Search the entries below for the line containing "見積書 確認チェックリスト (280, 2182)"; from there to the end, return every line exactly and add nothing.

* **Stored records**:
<<<<

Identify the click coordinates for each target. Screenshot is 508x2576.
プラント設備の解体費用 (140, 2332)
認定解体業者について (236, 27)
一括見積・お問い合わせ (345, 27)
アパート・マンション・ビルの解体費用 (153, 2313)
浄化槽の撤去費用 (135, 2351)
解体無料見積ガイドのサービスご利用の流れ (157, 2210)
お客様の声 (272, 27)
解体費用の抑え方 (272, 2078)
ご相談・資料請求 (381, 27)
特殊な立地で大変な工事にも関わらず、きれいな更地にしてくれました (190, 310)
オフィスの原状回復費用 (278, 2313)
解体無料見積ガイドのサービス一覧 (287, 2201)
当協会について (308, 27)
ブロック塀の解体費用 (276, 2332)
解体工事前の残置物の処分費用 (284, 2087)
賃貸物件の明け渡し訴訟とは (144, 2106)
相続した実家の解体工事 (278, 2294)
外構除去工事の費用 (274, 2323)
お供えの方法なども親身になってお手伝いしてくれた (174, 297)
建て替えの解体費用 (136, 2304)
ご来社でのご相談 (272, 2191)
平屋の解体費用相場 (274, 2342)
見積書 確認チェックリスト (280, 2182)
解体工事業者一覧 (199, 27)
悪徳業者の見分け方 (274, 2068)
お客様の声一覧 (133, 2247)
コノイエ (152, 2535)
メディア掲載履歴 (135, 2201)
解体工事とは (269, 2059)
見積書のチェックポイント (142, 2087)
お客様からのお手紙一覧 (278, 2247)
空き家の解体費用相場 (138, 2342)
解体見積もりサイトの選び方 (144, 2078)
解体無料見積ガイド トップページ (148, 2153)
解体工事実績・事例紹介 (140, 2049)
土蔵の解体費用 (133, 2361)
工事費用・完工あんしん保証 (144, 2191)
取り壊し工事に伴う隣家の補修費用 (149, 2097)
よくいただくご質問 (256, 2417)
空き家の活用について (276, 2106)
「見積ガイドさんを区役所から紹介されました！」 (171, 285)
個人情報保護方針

>>>>

* **Solution for this exercise**:
見積書 確認チェックリスト (280, 2182)
解体工事業者一覧 (199, 27)
悪徳業者の見分け方 (274, 2068)
お客様の声一覧 (133, 2247)
コノイエ (152, 2535)
メディア掲載履歴 (135, 2201)
解体工事とは (269, 2059)
見積書のチェックポイント (142, 2087)
お客様からのお手紙一覧 (278, 2247)
空き家の解体費用相場 (138, 2342)
解体見積もりサイトの選び方 (144, 2078)
解体無料見積ガイド トップページ (148, 2153)
解体工事実績・事例紹介 (140, 2049)
土蔵の解体費用 (133, 2361)
工事費用・完工あんしん保証 (144, 2191)
取り壊し工事に伴う隣家の補修費用 (149, 2097)
よくいただくご質問 (256, 2417)
空き家の活用について (276, 2106)
「見積ガイドさんを区役所から紹介されました！」 (171, 285)
個人情報保護方針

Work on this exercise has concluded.